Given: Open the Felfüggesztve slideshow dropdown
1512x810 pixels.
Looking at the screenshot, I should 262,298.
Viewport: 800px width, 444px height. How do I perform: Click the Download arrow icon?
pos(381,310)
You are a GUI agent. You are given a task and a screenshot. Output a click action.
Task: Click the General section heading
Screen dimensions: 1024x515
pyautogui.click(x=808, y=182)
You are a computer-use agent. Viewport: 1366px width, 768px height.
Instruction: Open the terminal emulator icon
◆ ◆ ◆ ◆ ◆
Please update the records above by changing "Viewport" to "Display" wherever it appears, and write out all the lines again with nothing else altered.

Given: Open the Felfüggesztve slideshow dropdown
1512x810 pixels.
Looking at the screenshot, I should 262,298.
Display: 800px width, 444px height. How do I perform: Click the Download arrow icon?
pos(381,310)
You are a GUI agent. You are given a task and a screenshot. Output a click action.
Task: Click the General section heading
Screen dimensions: 1024x515
pyautogui.click(x=808, y=182)
You are a computer-use agent. Display: 1366px width, 768px height.
Instruction: Open the terminal emulator icon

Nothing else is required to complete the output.